La sombra detrás de las cámaras.
Matthew Perry, cuya imagen como el sarcástico y entrañable Chandler Bing en la serie «Friends» se grabó en la memoria de millones, vivió sus últimos días atrapado en una trampa mortal tendida por un grupo de estafadores que explotaron su lucha contra la adicción. Recientes investigaciones en torno a su trágica muerte han sacado a la luz una oscura conspiración que involucra a cinco personas, quienes se aprovecharon de su frágil estado emocional y físico para su propio beneficio. Entre los detenidos se encuentra Kenneth Iwamasa, el asistente personal de Perry, quien jugó un papel crucial en este perturbador entramado.

Iwamasa, que ha confesado haber administrado ketamina a Perry de manera descontrolada, no actuaba solo. Su participación era parte de una red más grande y organizada, que utilizaba nombres en clave como «Dr. Pepper» y «bots» para ocultar sus actividades ilícitas. Esta red se especializaba en la distribución de ketamina, una droga peligrosa que se usaba para mantener al actor bajo su influencia y, en última instancia, explotar su dependencia.
Detrás de la máscara del éxito.
El fiscal del Distrito Central de California, Martin Estrada, no ha dejado espacio para la ambigüedad al referirse a los responsables: “Sabían que lo que hacían estaba mal y que era un riesgo muy grande para él, pero lo hicieron igualmente”. Estas palabras revelan la indiferencia y el cinismo con los que este grupo trató a Perry, no solo aprovechándose de su situación, sino también menospreciándolo. Las ganancias obtenidas a costa del sufrimiento del actor fueron acompañadas de un desprecio profundo hacia su persona.

Una evidencia particularmente impactante proviene del teléfono del médico Salvador Plasencia, uno de los arrestados, donde se encontró un mensaje que encapsula el desdén con el que trataban al actor. “Me pregunto cuánto estará dispuesto a pagar este idiota”, escribió Plasencia a otro médico, dejando claro cómo veían a Perry: no como una persona en necesidad, sino como una fuente de ingresos que podía ser manipulada a voluntad.

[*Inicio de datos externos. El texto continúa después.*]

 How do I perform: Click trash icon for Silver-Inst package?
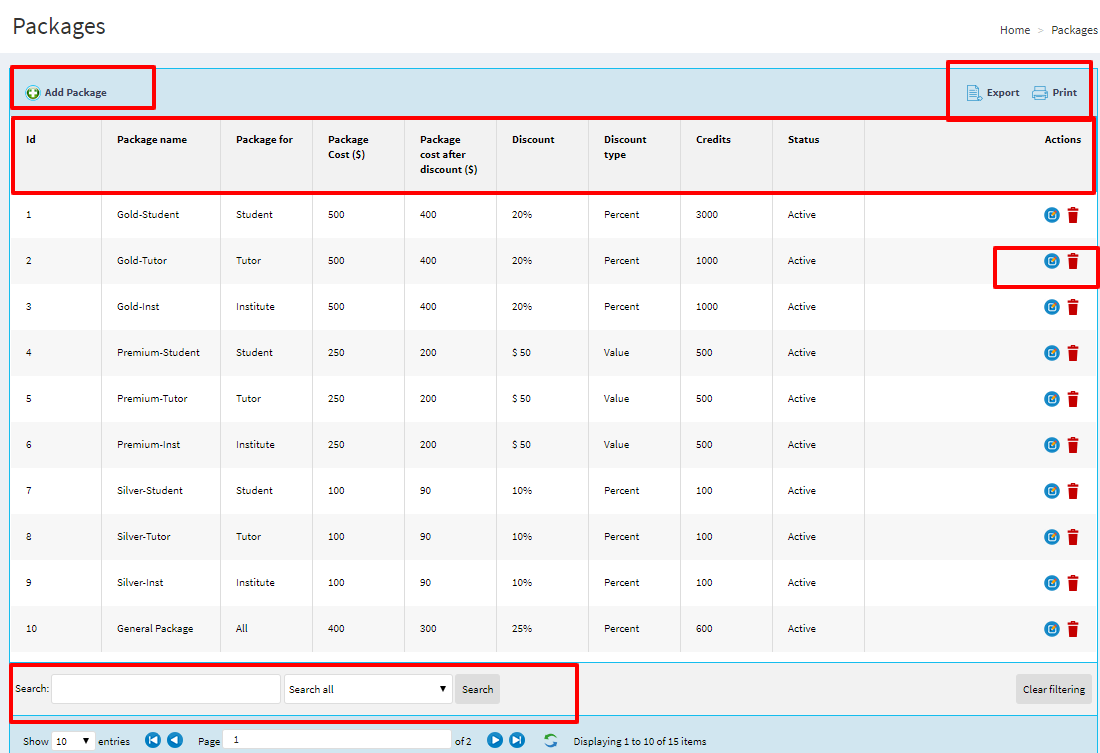1073,583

La lucha del actor contra la depresión fue trivializada y convertida en un juego perverso por aquellos en quienes confiaba para recibir ayuda.
Una trama desconocida hasta ahora.
La investigación ha dado un paso más allá, descubriendo conexiones entre este grupo y otros casos de distribución de ketamina que resultaron fatales. Uno de los nombres que ha surgido es el de Jasveen Sangha, conocida en los bajos fondos como la «Ketamine Queen».

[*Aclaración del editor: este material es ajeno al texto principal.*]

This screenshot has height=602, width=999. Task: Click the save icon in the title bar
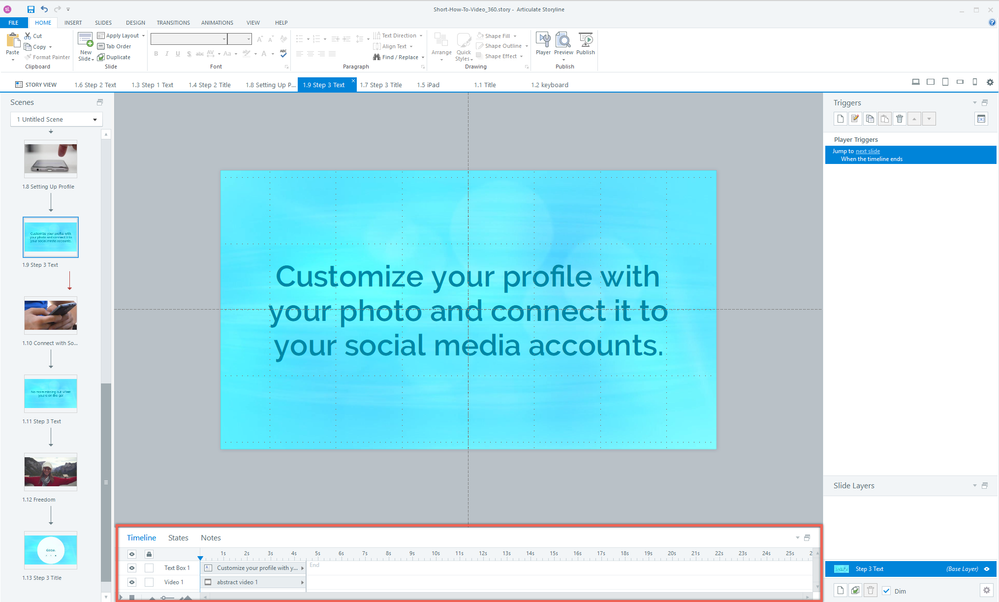31,8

Sangha está siendo investigada por su posible implicación en la muerte de Cody McLaury, otro individuo cuya vida fue segada por una sobredosis de esta peligrosa sustancia. La red criminal no se limitaba a Perry; sus tentáculos alcanzaron a otros, extendiendo su influencia nefasta más allá de lo que se había imaginado inicialmente.

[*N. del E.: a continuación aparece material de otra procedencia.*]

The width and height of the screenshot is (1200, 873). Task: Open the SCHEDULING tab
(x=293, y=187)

Un familiar de McLaury, devastado por la pérdida, confrontó a Sangha, acusándola directamente: “La ketamina que le vendiste a mi hermano le mató”. Este reclamo apunta a la responsabilidad directa de Sangha en otra tragedia. Además, la investigación sobre la muerte de Perry ha revelado que Sangha, en un intento por cubrir sus huellas, buscó información en internet sobre la posibilidad de que la ketamina pudiera ser detectada como causa de muerte. Este comportamiento solo refuerza la evidencia en su contra, colocando a la «Ketamine Queen» en el centro de un torbellino de acusaciones que podrían llevar a nuevas revelaciones sobre esta red de muerte y engaño.